En él, aprendemos que para los aztecas y los mayas la espuma del chocolate era tan importante como la bebida misma; igual que ocurre ahora con una buena pinta de Guinness. Aprendemos que Hun Hunahpu, dios del maíz, también lo era del cacao; y que el chocolate no era una bebida cualquiera sino que era ritual y bocatto di cardinale para emperadores, reyes, sacerdotes y guerreros.

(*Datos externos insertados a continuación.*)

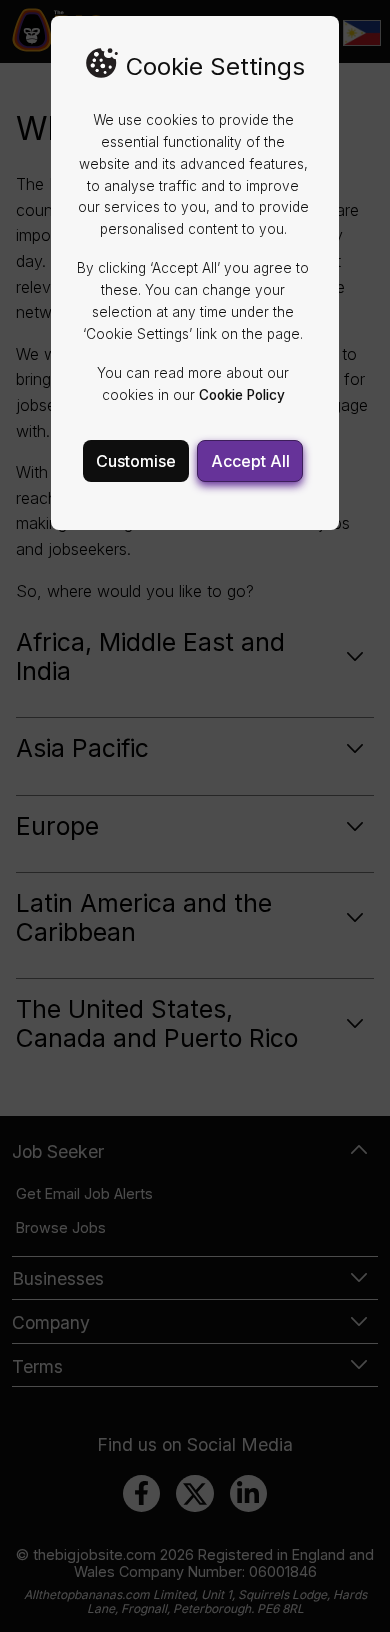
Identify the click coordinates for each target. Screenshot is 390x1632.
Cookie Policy (242, 395)
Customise (136, 461)
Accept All (250, 461)
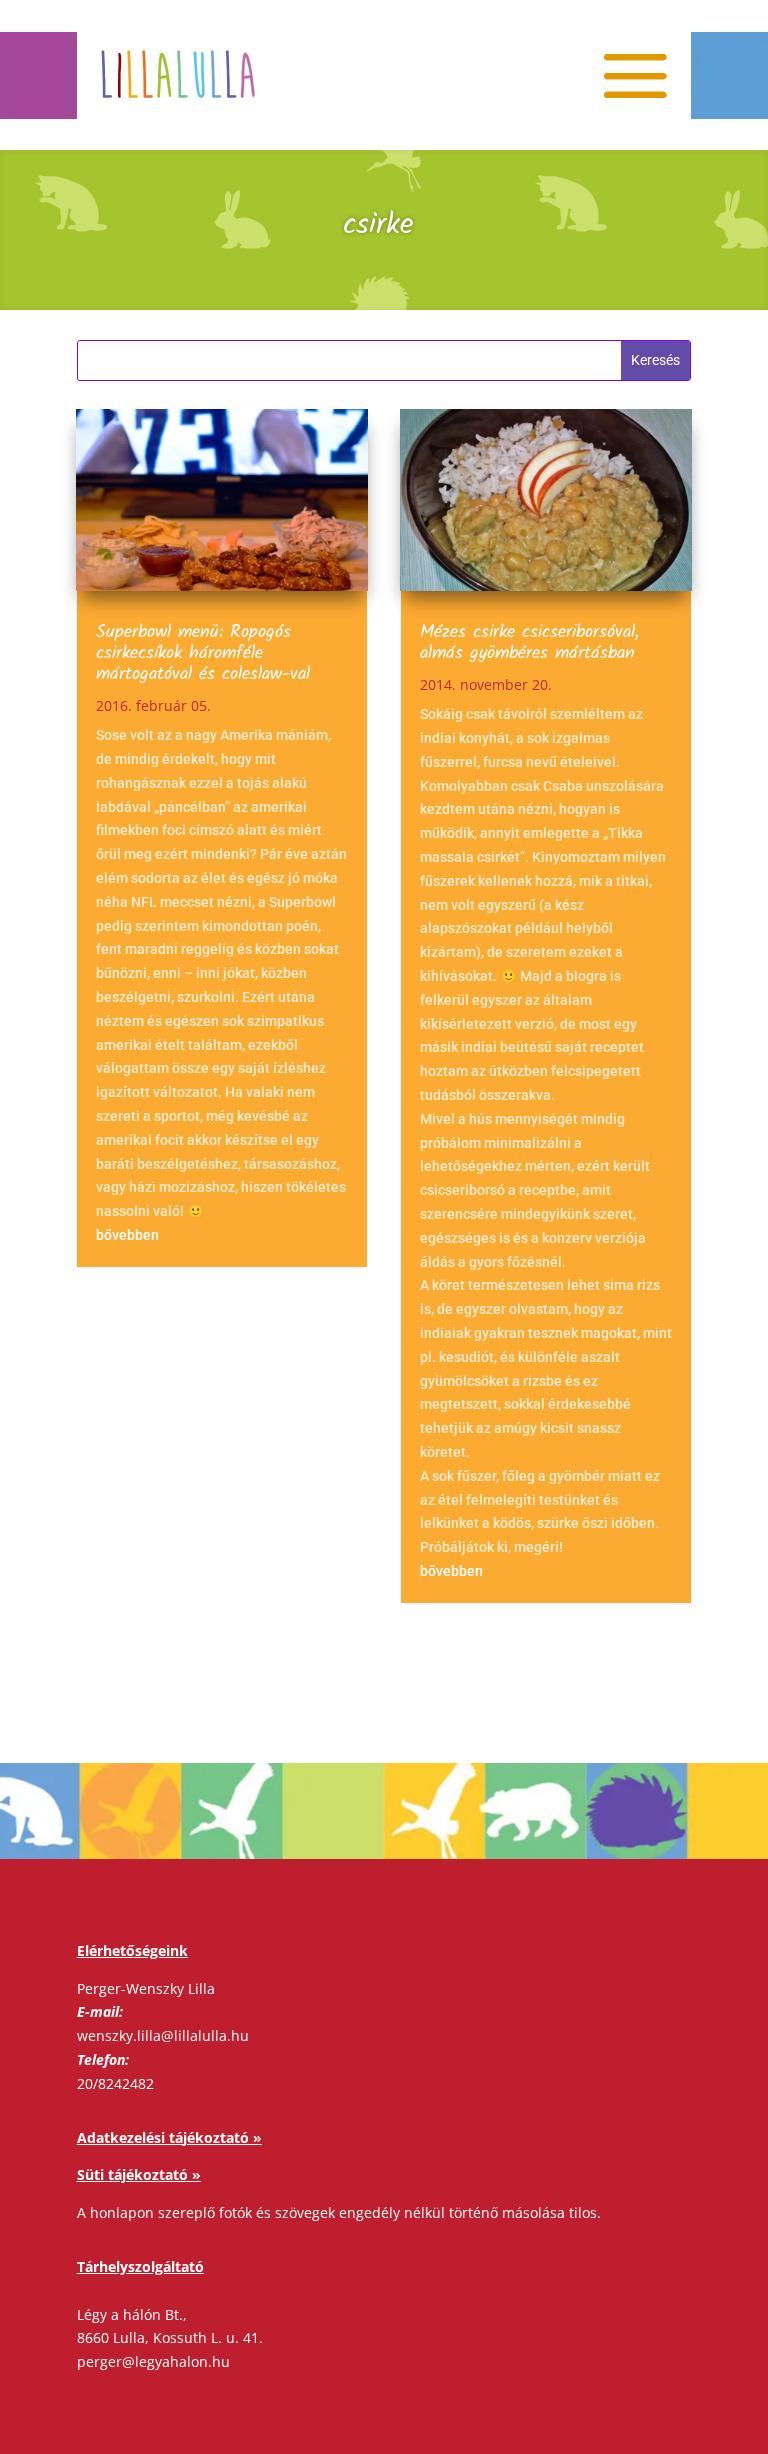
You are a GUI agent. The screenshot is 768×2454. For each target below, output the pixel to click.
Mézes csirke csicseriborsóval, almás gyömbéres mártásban (529, 643)
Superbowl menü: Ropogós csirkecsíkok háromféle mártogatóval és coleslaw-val (203, 653)
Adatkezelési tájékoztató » (169, 2137)
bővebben (127, 1235)
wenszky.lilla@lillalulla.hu (163, 2035)
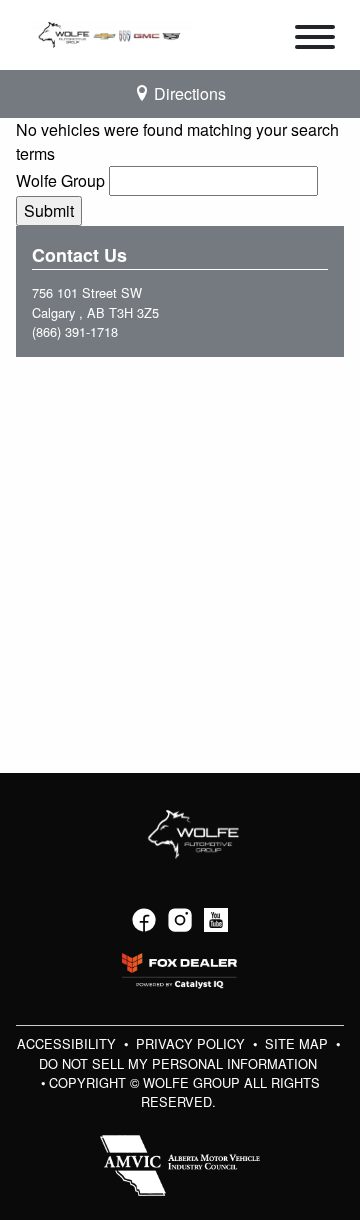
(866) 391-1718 (75, 331)
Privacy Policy (192, 1043)
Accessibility (68, 1043)
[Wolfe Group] (113, 32)
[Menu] (315, 40)
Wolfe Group (60, 180)
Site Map (298, 1043)
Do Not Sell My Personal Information (178, 1063)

Siempre se ha creído que Hernán Cortés fue quien le llevó a Carlos I el primer cacao que cruzó el Atlántico,  acompañado de jugadores de pelota “con su bola de hule que rebotaba milagrosamente (cosa nunca antes vista en Europa), varios albinos, enanos y monstruos (fuesen lo que fuesen)”; pero Coe nos aclara que no fue así, la primera evidencia del viaje del cacao hacia Europa está relacionada con un grupo de nobles keckchíes, de Alta Verapaz, llevados a la corte de Felipe II por Bartolomé de las Casas.  Ellos llevaron el primer chocolate a España.  Ellos también llevaban 2000 plumas de quetzal, jícaras laqueadas, chiles, maíz, liquidámbar e incienso de copal, entre otras piezas de valor.

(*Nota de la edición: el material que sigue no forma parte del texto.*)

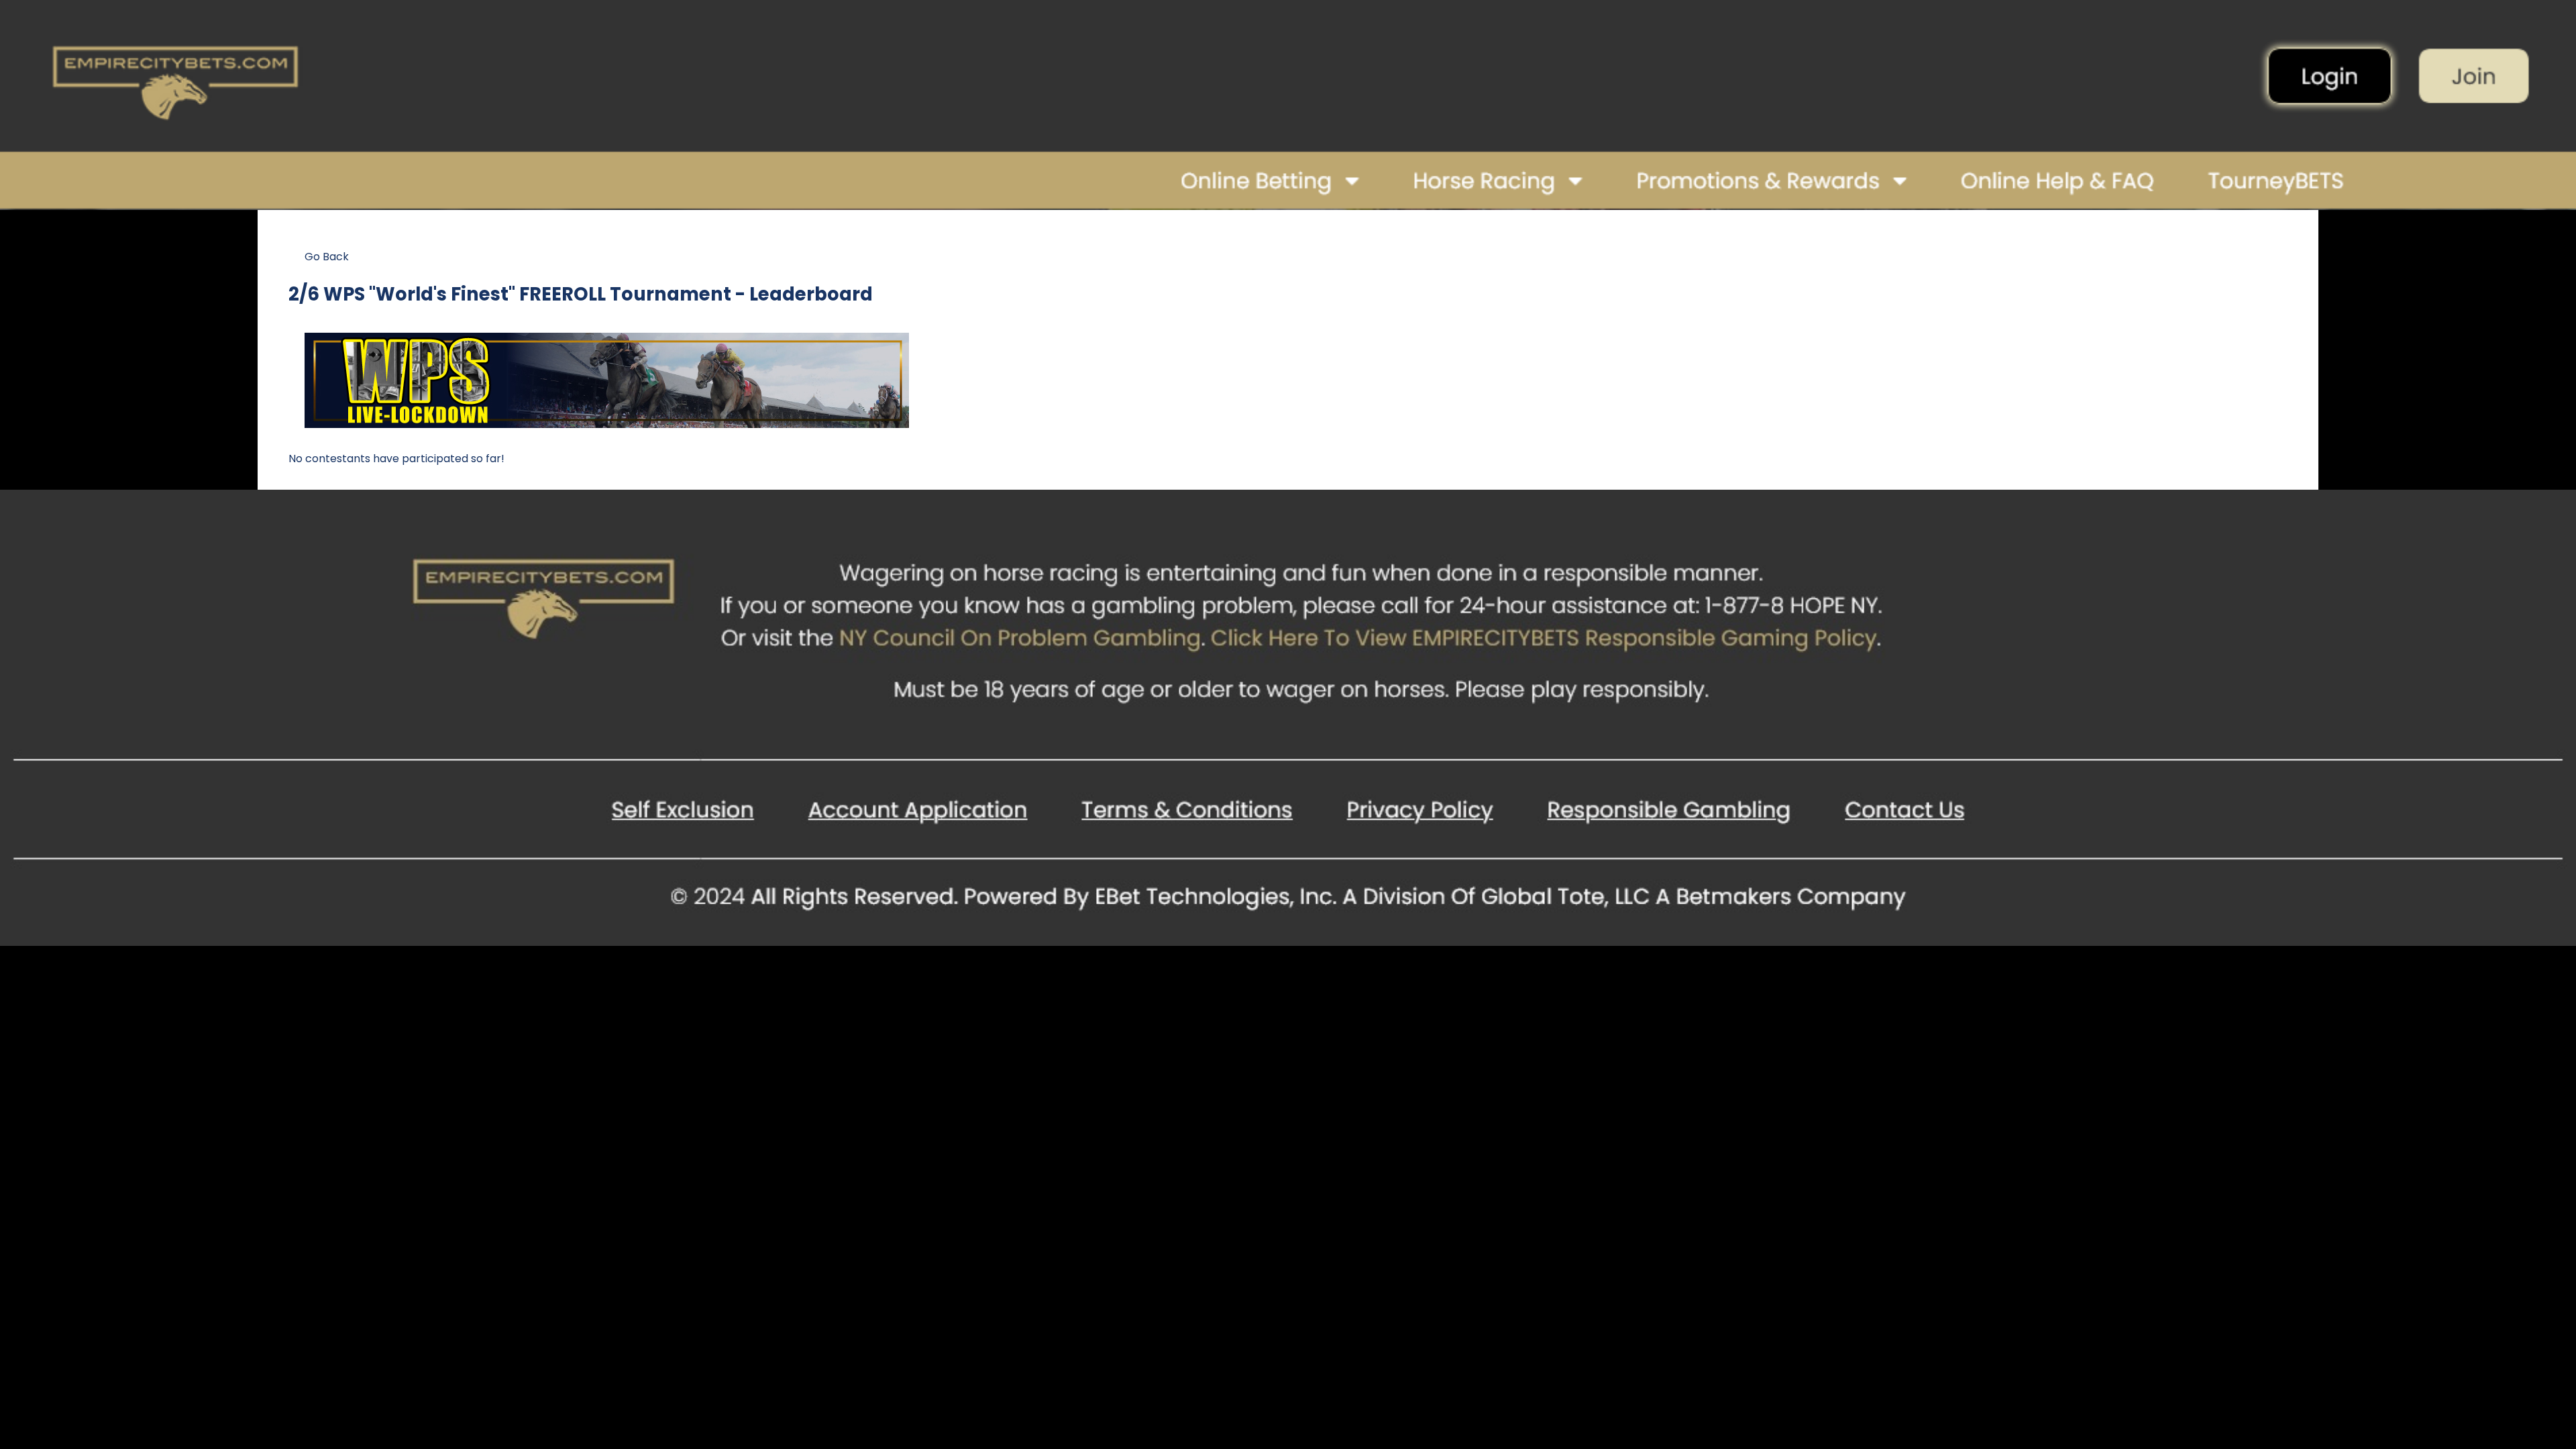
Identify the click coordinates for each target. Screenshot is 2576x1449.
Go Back (327, 256)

Empero, el cacao no entro a Occidente sin problemas.  Dice Coe que “para los países católicos como España y sus posesiones de ultramar, Francia y los diversos estados que integraban Italia, había una evidente mosca en la sopa…o en la chocolatera.  Era la perenne cuestión de si tomar chocolate rompía el ayuno eclesiástico”.

“Los argumentos en pro y en contra de esta cuestión tronaron entre eclesiásticos y legos durante más de dos siglos y medio”.  “Los jesuitas (nada desinteresados, ya que traficaban con el chocolate) afirmaban que no rompía el ayuno, y los puritanos dominicos, opinaban lo contrario”.  “A Luis XIV, sus consejeros jesuitas le recomendaban tomar chocolate los días de ayunos, tal como ellos mismos hacían, pero abstenerse de su costumbre de sopear pan en él”.

Fray Agustín Davila, en México, opinaba que el chocolate no rompía el ayuno; y Gregorio XIII, el papa que celebró la matanza de la noche de san Bartolomé, con un Te Deum, dijo que no rompía el ayuno.

Cuenta Coe que el cardenal Alphonse de Richelieu usaba el chocolate, considerado como una droga “para moderar los vapores del bazo, y que le transmitieron el secreto unos monjes”.

En ese sentido, las opiniones de curas, frailes y papas no era de distinta naturaleza que las de los médicos de la época, que creían, sin fundamento alguno, en hipótesis como la de Hipócrates y Galeno, acerca de los cuatro temperamentos o humores del cuerpo humano y sus correspondientes propiedades específicas. Se pensaba, por ejemplo que la sangre era generada por el hígado. 

Opinar, por opinar, que el cacao rompía, o no el ayuno porque era, o no alimento, se parece a opinar si los habitantes del Nuevo Mundo tenían alma, o no.  Cosas que hacía la iglesia con increíble ligereza.

Por eso no debe extrañarnos que ahora, teólogos y obispos, opinen igualmente sobre temas como la minería a cielo abierto, o el proceso económico.